** Start of SELECTED PASSAGE **

By Dane Neufeld
As it is Stampede season in my neck of the woods, it seemed like a good occasion to reflect on a little country music. American readers will most likely not be familiar with the music of Corb Lund, a folk country singer-songwriter who has become a Canadian national treasure. More specifically, he has become an icon in southern Alberta, a land and people he has devoted his career to understanding and rendering within his wide-ranging musical gifts. It is difficult to imagine a musician whose songs can be sung by children, or families around a campfire, while also receiving critical acclaim for the resonance and richness of his lyrics and melodies.
At times his music borders on honkytonk satire. Songs like “The Truck Got Stuck” and “Cows Around” play on traditional country themes, but they manage to weave in the deeper and sympathetic realities of rural people and society. He poetically represents the landscape of the southern Alberta foothills in resonant yet colloquial language that makes no effort to attain high art, and yet at times, moves effortlessly in those realms. In an era when literary culture has largely abandoned any effort to communicate with the broader population, Corb Lund has become a poet for everyone from cattle ranchers to urban professionals and CBC radio personalities. At least in Canada, there are very few figures who have been able to do this well in any artistic medium.

** End of SELECTED PASSAGE **
** Start of DATA SECTION **

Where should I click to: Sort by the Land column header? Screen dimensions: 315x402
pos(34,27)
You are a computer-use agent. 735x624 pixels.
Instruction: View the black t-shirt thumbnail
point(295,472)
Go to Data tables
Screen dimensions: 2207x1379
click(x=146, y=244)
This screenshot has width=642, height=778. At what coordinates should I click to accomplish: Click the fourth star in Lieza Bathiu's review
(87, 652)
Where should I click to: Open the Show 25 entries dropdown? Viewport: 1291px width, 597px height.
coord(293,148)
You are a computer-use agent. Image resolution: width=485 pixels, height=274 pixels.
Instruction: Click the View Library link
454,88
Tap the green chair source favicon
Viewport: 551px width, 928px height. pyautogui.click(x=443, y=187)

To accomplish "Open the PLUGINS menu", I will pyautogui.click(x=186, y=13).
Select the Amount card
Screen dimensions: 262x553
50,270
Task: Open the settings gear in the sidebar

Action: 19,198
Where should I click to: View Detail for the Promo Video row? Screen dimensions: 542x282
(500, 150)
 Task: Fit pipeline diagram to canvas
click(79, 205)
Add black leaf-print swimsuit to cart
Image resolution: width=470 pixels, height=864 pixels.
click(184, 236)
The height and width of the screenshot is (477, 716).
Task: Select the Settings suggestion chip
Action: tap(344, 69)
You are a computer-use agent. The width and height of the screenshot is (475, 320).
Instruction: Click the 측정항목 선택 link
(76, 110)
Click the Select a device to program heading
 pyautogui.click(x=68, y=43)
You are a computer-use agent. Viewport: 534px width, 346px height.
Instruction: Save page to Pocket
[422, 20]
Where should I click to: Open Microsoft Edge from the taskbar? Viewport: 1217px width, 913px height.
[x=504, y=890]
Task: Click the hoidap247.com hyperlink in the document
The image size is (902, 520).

** End of DATA SECTION **

WORK INSTRUCTIONS –
Condense the paragraph of the Corb Lund passage that opens "At times his music borders" into a bulleted list that keeps its main points. The listing is unrelated to the Corb Lund passage and stands as material of its own.

THE REPLY –
- His music sometimes comes close to honkytonk satire.
- Songs such as "The Truck Got Stuck" and "Cows Around" use traditional country themes but also bring in the deeper, sympathetic realities of rural people and society.
- He depicts the southern Alberta foothills poetically in resonant, colloquial language that does not aim at high art yet sometimes moves easily into it.
- While literary culture has largely stopped trying to reach the broader population, he has become a poet for everyone from cattle ranchers to urban professionals and CBC radio personalities.
- In Canada, at least, very few figures in any artistic medium have managed this well.